Was also tun? Die Oldtimerversicherung autosan CLASSIC empfiehlt in diesem Fall die Freigabe zusätzlicher Versuche der Farbtonfindung. Bis zu fünf Versuche sollten grundsätzlich möglich sein, in begründeten Einzelfällen auch mehr. Qualifizierte Fachleute kennen zudem Mittel und Wege, reparaturlackierte Flächen optisch an Originalflächen anzupassen, ohne in den Bereich zweifelhafter Patina-Imitationen zu geraten.

Vorbehalte aus finanziellem Blickwinkel sind unbegründet. Der vergrößerte zeitliche und somit finanzielle Aufwand der Farbtonfindung wird durch den Entfall der Beilackierung und eine ggf. reduzierte schadenbedingte Wertminderung ausgeglichen.

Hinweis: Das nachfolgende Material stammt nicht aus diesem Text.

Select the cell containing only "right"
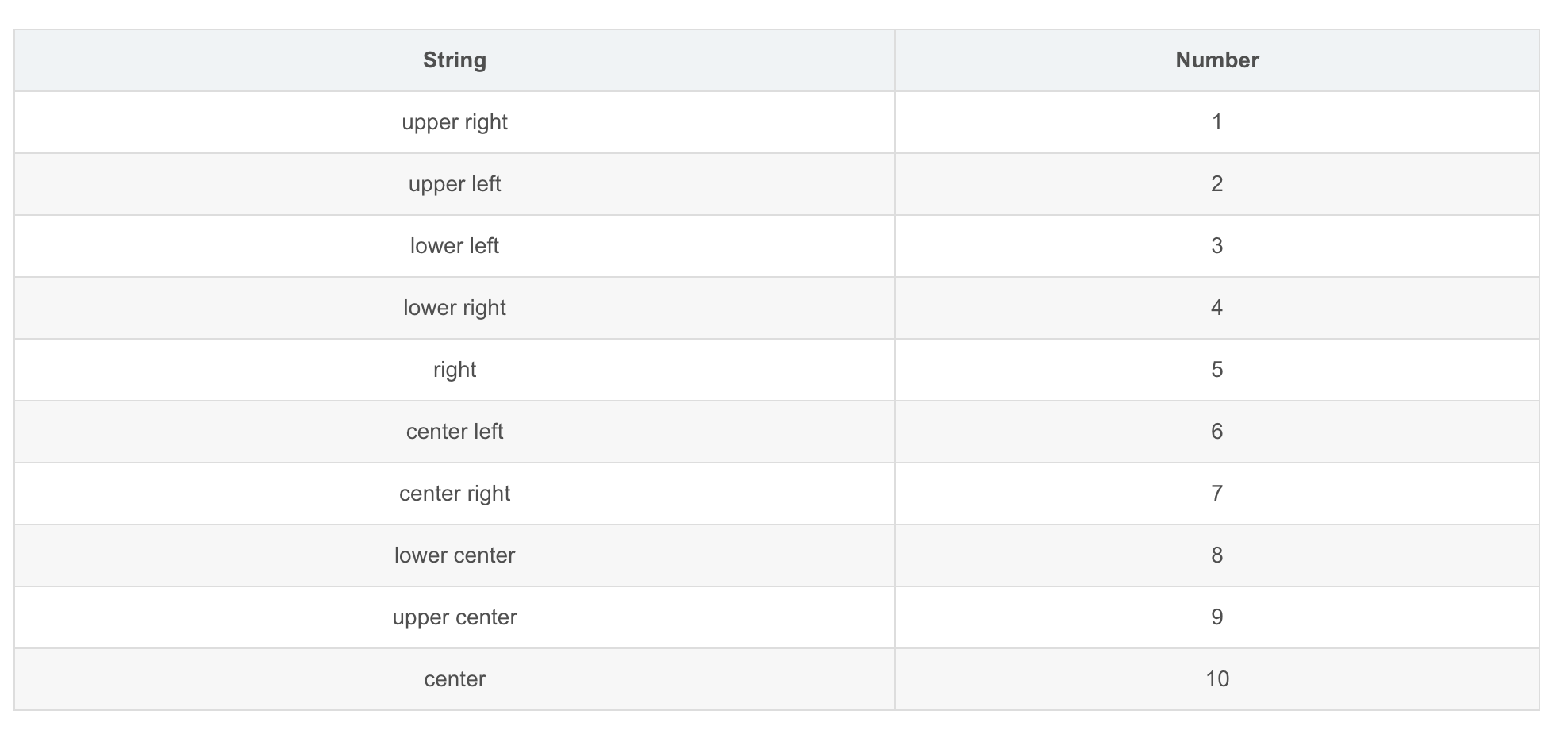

Bei der Instandsetzung eines historischen Fahrzeugs geht es also zunächst darum, dessen Status sicher zu erkennen und die richtigen Schlussfolgerungen zu ziehen. Historisch wertvoll kann übrigens auch eine in der normalen Gebrauchsphase des Fahrzeugs erfolgte Reparatur- oder Umlackierung sein, sofern sie professionell und hochwertig ausgeführt wurde.

Begriffserklärung
Unter Beilackierung ist die Ausweitung der Reparaturlackierung auf mindestens ein benachbartes, vom ursprünglichen Schaden nicht betroffenes Teil der Karosserieaußenhaut zu verstehen. Wird bei der Reparaturlack-Anmischung der Farbton nicht exakt getroffen, verläuft entlang des Spalts zwischen reparaturlackiertem und nicht reparaturlackiertem Karosserieteil eine Farbtongrenze. Diese harte Grenze lässt den Farbtonunterschied selbst für ungeübte Augen sichtbar werden. Eine Beilackierung soll Abhilfe schaffen; durch sie läuft die Reparaturlackierung im benachbarten Karosserieteil aus. Eine harte, sofort erkennbare Farbtongrenze wird vermieden, womöglich aber auch über den ursprünglichen Schaden hinaus werksoriginale Substanz vernichtet. Bei historischen Fahrzeugen kann das zu Wertminderung führen.